La San Francisco degli anni Sessanta, il Golden Gate Park, il decennio della “Summer of Love”, del resto, non sono, per Pincio, i simboli di una possibile palingenesi collettiva che l’umanità ha inteso sprecare, ma i correlativi oggettivi di un personalissimo male di vivere. Nella sua ostinazione a non rassegnarsi alla normalità, nella sua personalissima ricerca di una valida alternativa alla prigione del reale, divengono le espressioni di una possibilità che lo scrittore egoisticamente avverte di avere irrimediabilmente perduto.
Nelle pagine conclusive del romanzo, quando il racconto di Zxyz è giunto ormai ai nostri giorni, è a Boom, anziano reduce di una lontana stagione di utopie, che lo scrittore affida queste riflessioni:
Vedi quei ragazzi? Sono esattamente come noi ai nostri tempi, desiderano le stesse cose e sognano lo stesso sogno ma è tutto più concentrato, più piccolo. Quando viaggiano per il mondo si confondono nel sistema e nell’esistenza di tutti i giorni. Nel loro bisogno di amore si sentono molto più soli di noi ai nostri tempi. Ma di tanto in tanto si radunano in un luogo segreto, al riparo dalla civiltà, e per qualche giorno vivono alla maniera in cui noi abbiamo vissuto per anni, ballando abbracciandosi e stordendosi alla luce della luna. Una buona parte di loro sa bene che si tratta di un sogno limitato nel tempo e nello spazio.

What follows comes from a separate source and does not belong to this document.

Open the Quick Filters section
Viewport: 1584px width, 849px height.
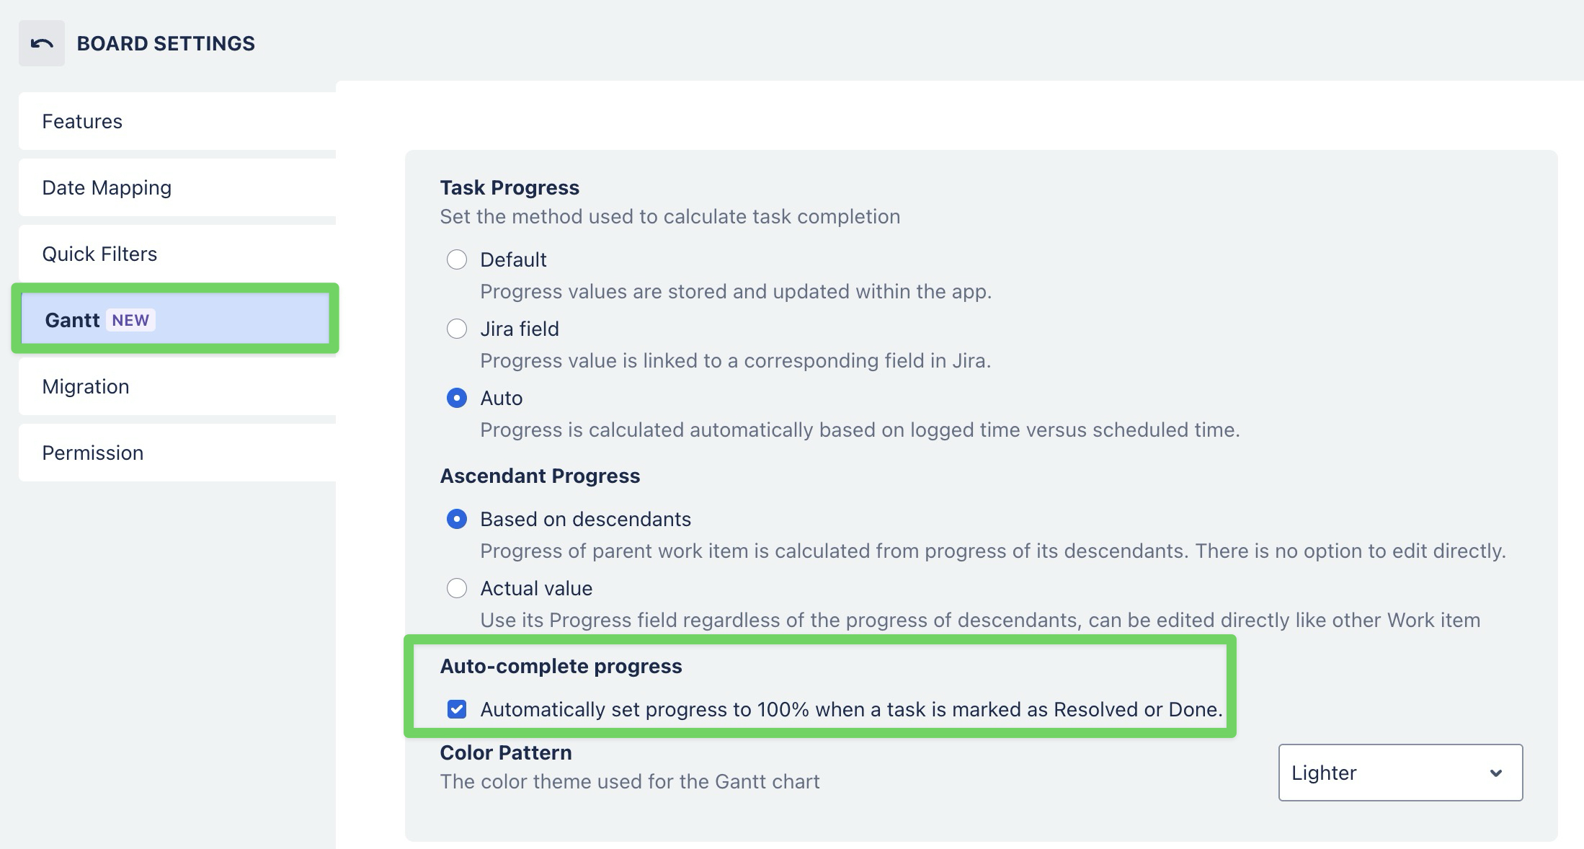point(177,254)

Quelli che non ne sono consapevoli dovranno comunque guardare in faccia la realtà. […] Io non so più se un altro mondo è davvero possibile ma seppure lo è, prima bisogna trovare il modo di fuggire da questo. (pp. 290-291)

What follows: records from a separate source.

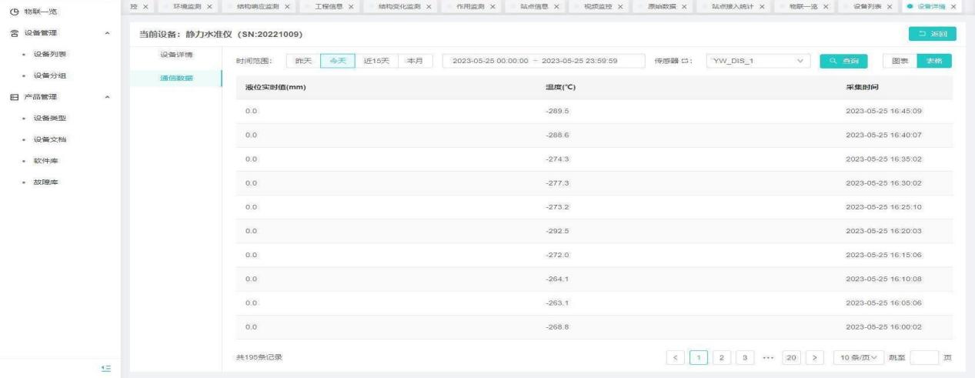Close the 视频监控 tab
Viewport: 975px width, 378px height.
click(x=622, y=7)
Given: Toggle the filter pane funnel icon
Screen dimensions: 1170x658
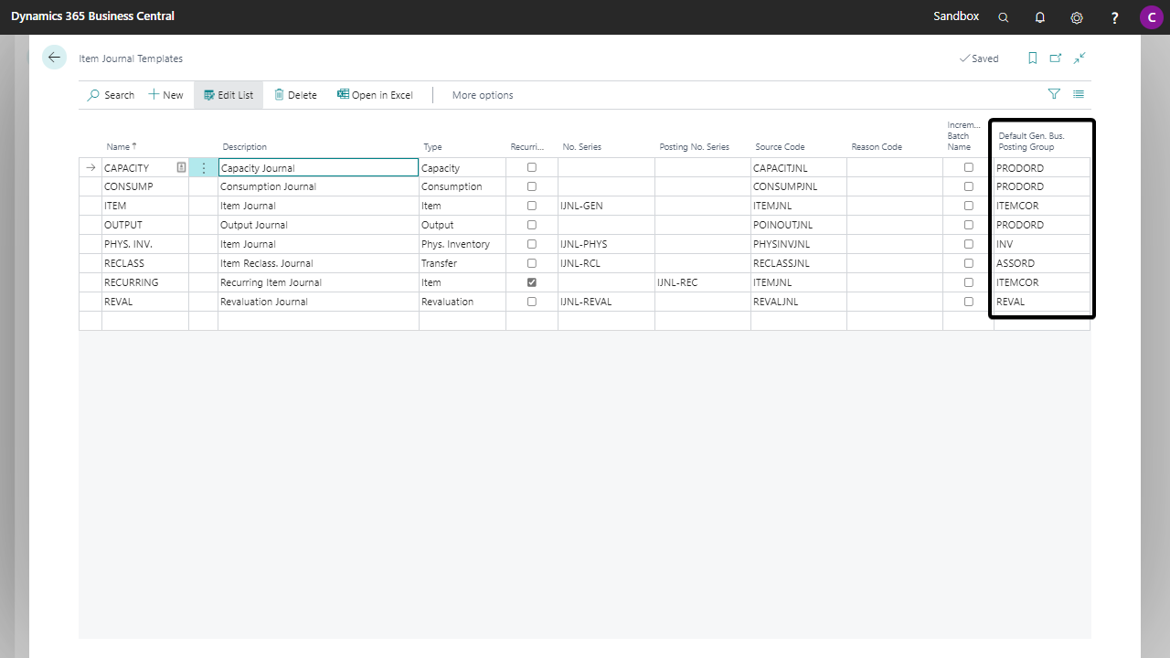Looking at the screenshot, I should (x=1054, y=94).
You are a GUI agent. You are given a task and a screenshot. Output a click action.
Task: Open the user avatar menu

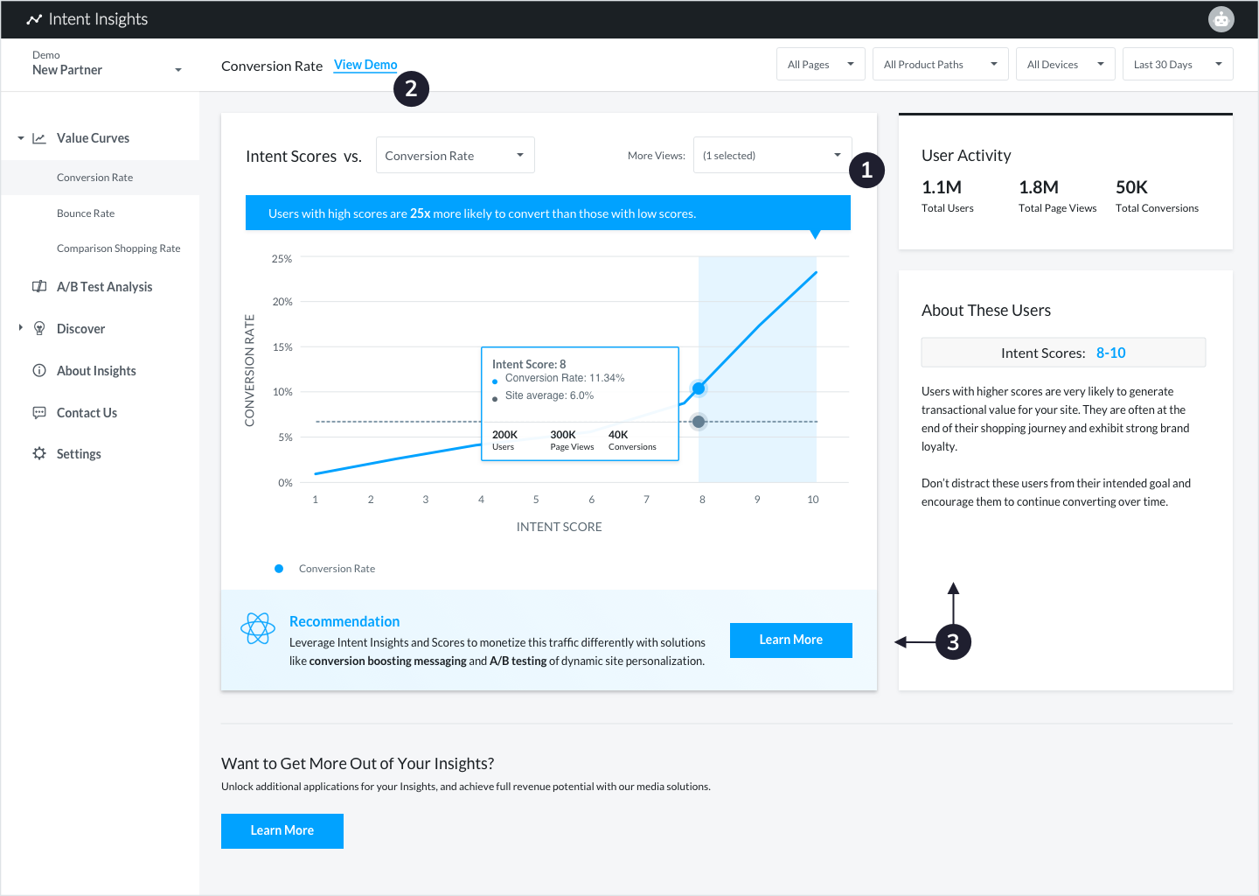tap(1221, 18)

L’ossessione della realtà, il senso di malessere e di disadattamento che scaturiscono dalla difficoltà di accettarla, sono probabilmente i veri motivi dell’ultimo romanzo di Pincio. Con indefettibile coerenza, nel corso di questi anni, lo scrittore ci è sembrato impegnato a volere ribadire, anti-hegelianamente, il primato della “poesia del cuore” sulla “prosa del mondo”, quello dei sentimenti e degli stati d’animo sulla catena degli oggetti e dei dati materiali che compongono la prigione del reale. La nostalgia, il dolore, la malinconia, l’amore, dunque, prima di tutto, se vogliamo seriamente scongiurare il rischio che la realtà si trasformi in “un limbo incantato dove tutto è malinconicamente bello, anche quando ti violentano in un fosso o ti sparano in faccia senza motivo” (T. Pincio, Nostalgia (con stupro) del mondo senza di me, “Alias”, 11 gennaio 2003).